This final film from Agnès Varda, photographer, filmmaker, conceptual artist, and pioneer of the Nouvelle Vague, offers a timely retrospective of her life’s work. It’s a freewheeling affair anchored by a (kind of) TED talk on what Varda calls cine-writing. Theme trumps chronology as Varda takes the viewer through her early years as the only woman to emerge alongside Jean-Luc Godard, François Truffaut, and Jacques Rivette, his seminal 1962 feature Cleo from 5 to 7, and her marriage to Jacques Demy, director of the Umbrellas of Cherbourg.
This isn’t the first time that Varda has turned the camera on herself. She remembers making the similarly themed the Beaches of Agnès because her 80th birthday “... was bearing down on her like a train”. Varda by Agnès is a goofier account in its stress on the playful aspects of her work and because, as she puts it: “I’m 90 and I don’t care!”.

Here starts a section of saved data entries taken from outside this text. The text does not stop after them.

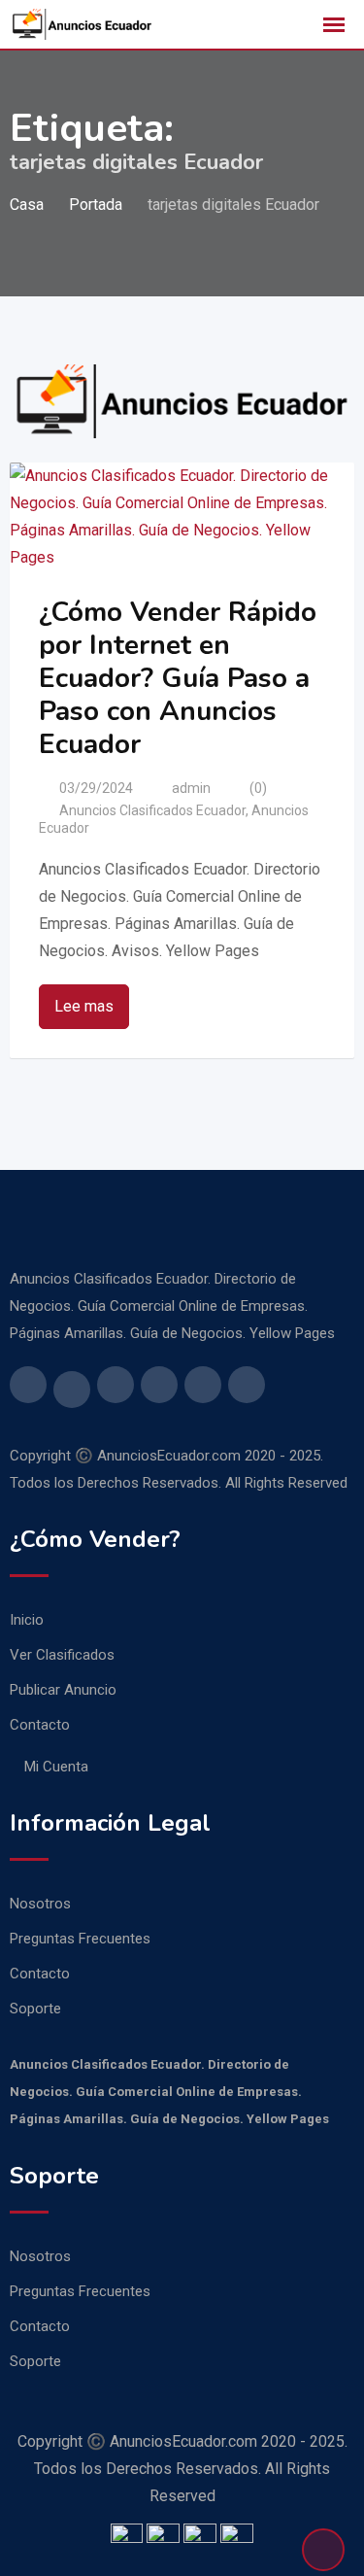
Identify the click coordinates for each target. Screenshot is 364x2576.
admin (191, 788)
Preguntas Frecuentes (80, 1938)
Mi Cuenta (56, 1766)
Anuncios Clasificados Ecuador (152, 810)
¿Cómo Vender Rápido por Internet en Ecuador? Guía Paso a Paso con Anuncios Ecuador (177, 678)
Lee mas (84, 1006)
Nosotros (40, 1903)
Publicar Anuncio (63, 1690)
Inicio (27, 1620)
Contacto (40, 1725)
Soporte (35, 2008)
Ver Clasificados (62, 1655)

When digital stock eclipses film, she turns her old reels into light boxes and exhibits. She gamely shrugs off her failures, including One Hundred and One Nights, featuring a madcap boating scene with Robert De Niro speaking in phonetically learned French.
Her love of people, a love that informed her documentary work, is almost unbearably moving. She recalls walking through the slums as a pregnant woman and imagining the destitute people there as babies. She delights in watching a Chinese audience connecting with a film she made about French widows.
Varda died in March of this year. Watching the sprightly, energetic creature at the heart of this picture, it’s hard to believe that she’s gone.